Written exercise >>
In the post below on CRC16 routines, what size and speed are given for the MSP430 routine?

Page >>

__________

Showing posts with label avr. Show all posts
Showing posts with label avr. Show all posts

Saturday, 7 November 2015

Parallel CRC16 Collection 3

There's so many processors to write CRC16 algorithms on, and I feel like I'm on a roll!

In this section we look at some other popular processors: the MSP430 (another RISC-but-in-many-ways-not MCU); the venerable 8051 and the current king of MCUs, the ARM (Cortex M0).

The MSP430 is like a stripped-down pdp-11 with 16x16-bit registers and single-cycle instructions. But it's not great for computing 16-bit CRCs. This routine weighs in at 58 bytes and 28 cycles per byte, making it the same length and relatively the same performance as an H8. Only the 6502 is longer! The Msp430 has some features going for it, like it's ability to swap bytes and shift whole words in a single cycle, but the reason it's not as fast as a PIC or AVR is primarily because the MSP430 has no nybble operations and because sometimes its byte operations (which modify the whole word of the destination register, by zero-extending the result) get in the way. The MSP430's straight-forward <<5 is faster than the rotate right 3 times technique used on some 8-bit CPUs, because it doesn't need to save an intermediate and apply mask operations. But the neatest trick here is the >>4 . By zero-extending r4.b when moving into r7, we clear the upper byte, so '0' bits get shifted into bits 4..7 of r7. Then by zero-extending r7 again, we clear r7's original bits 3..0; and so we get a byte shift, in 1 cycle less than applying a mask.

Crc16Msp430:
    push r7
Crc16Msp430Loop:
    swpb r5       ;crc=(crc>
>8)(crc<<8)
    mov.b @r4+,r7 ;r7=new byte.
    xor r7,r5     ;r5=crc^=newByte.
    mov.b r5,r7   ;r7=crc and 255;
    rra r7
    rra r7
    rra r7
    rra r7
    mov.b r7,r7 ; clears bits 7 to 15 giving the >>4
    xor r7,r5
    mov.b r5,r7  ;Sign extend again.
    swpb r7      ;<&lt8
    add r7,r7
    add r7,r7
    add r7,r7
    add r7,r7 ;<<12
    xor r7,r5
    mov r5,r7 ;crc and 255 again.

__________

Dataset excerpts >>

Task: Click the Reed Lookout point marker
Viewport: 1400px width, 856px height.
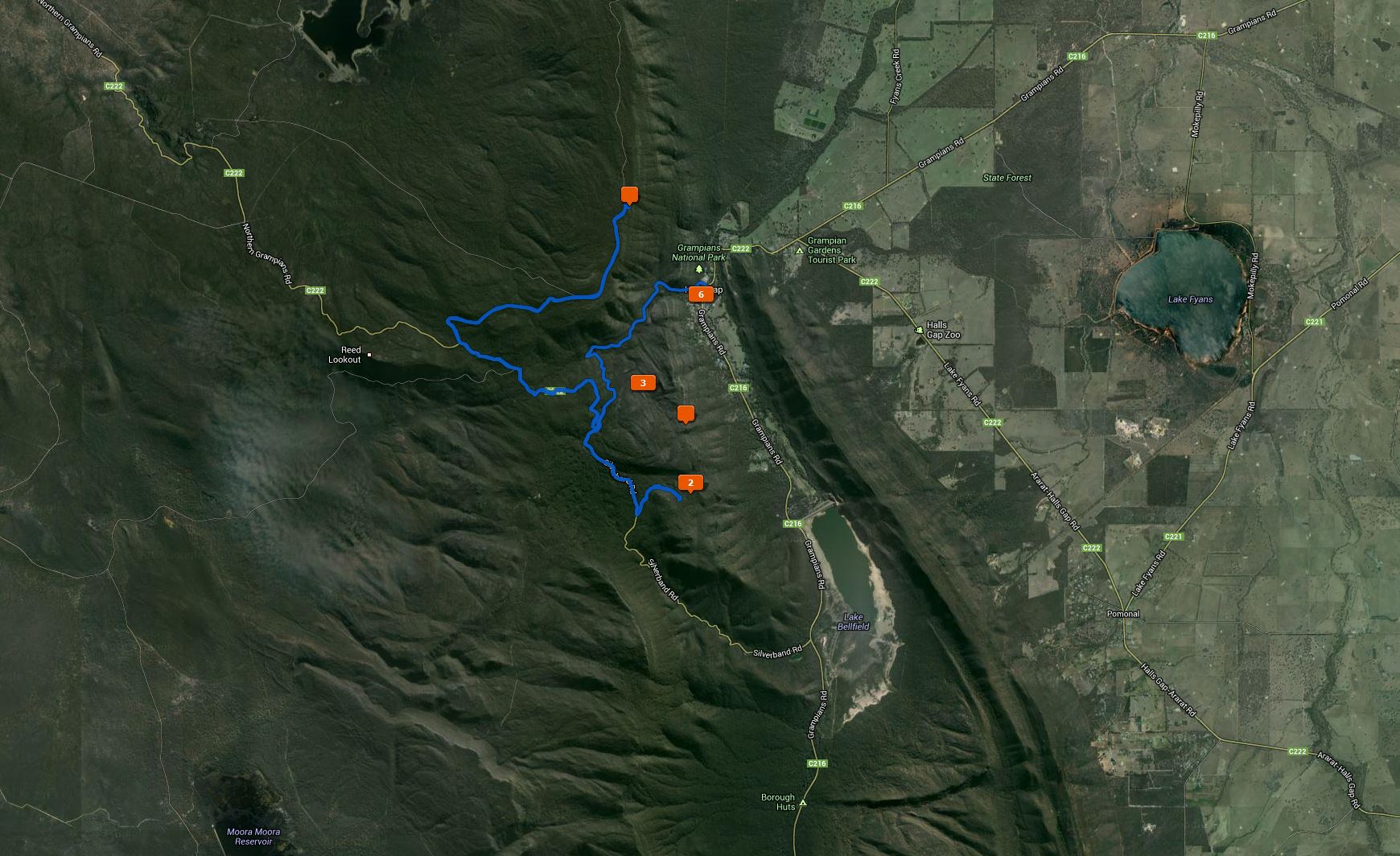Action: point(369,355)
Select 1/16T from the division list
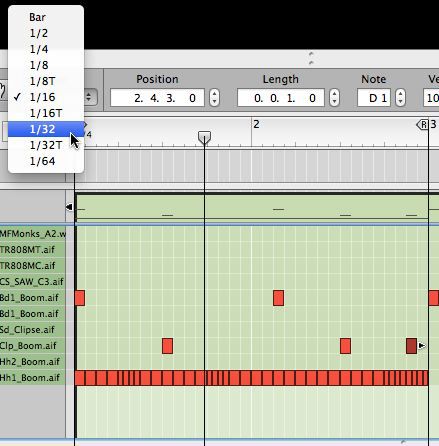 click(46, 113)
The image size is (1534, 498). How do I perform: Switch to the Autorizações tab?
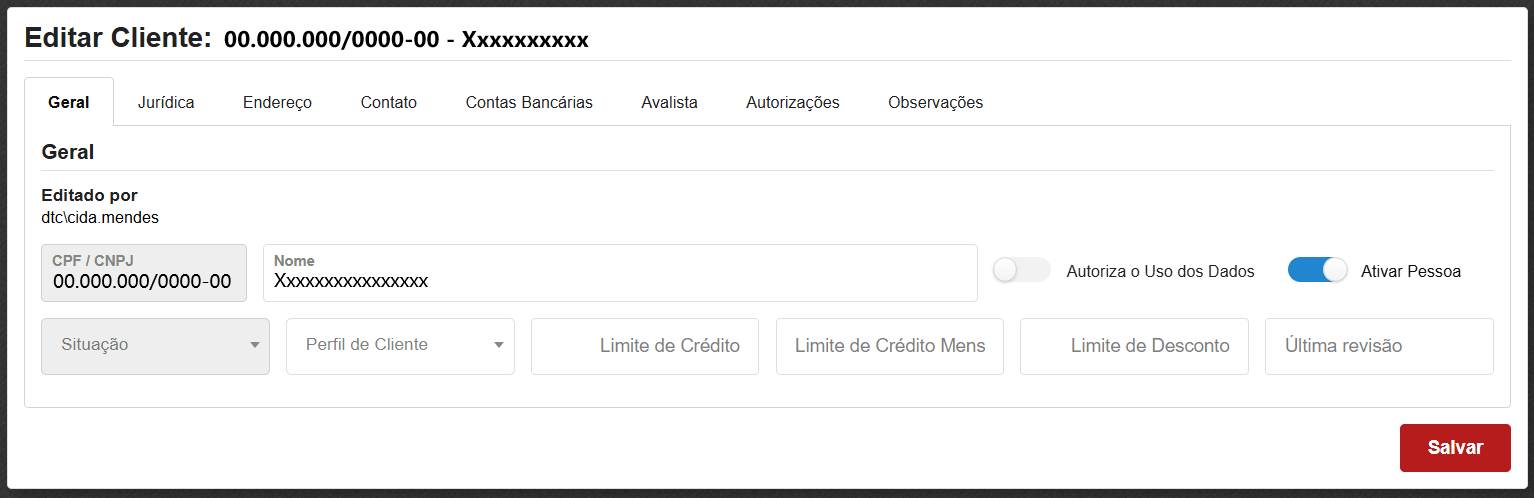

__________

Output of the exercise >>
It is 58 bytes long and takes 28 cycles per byte.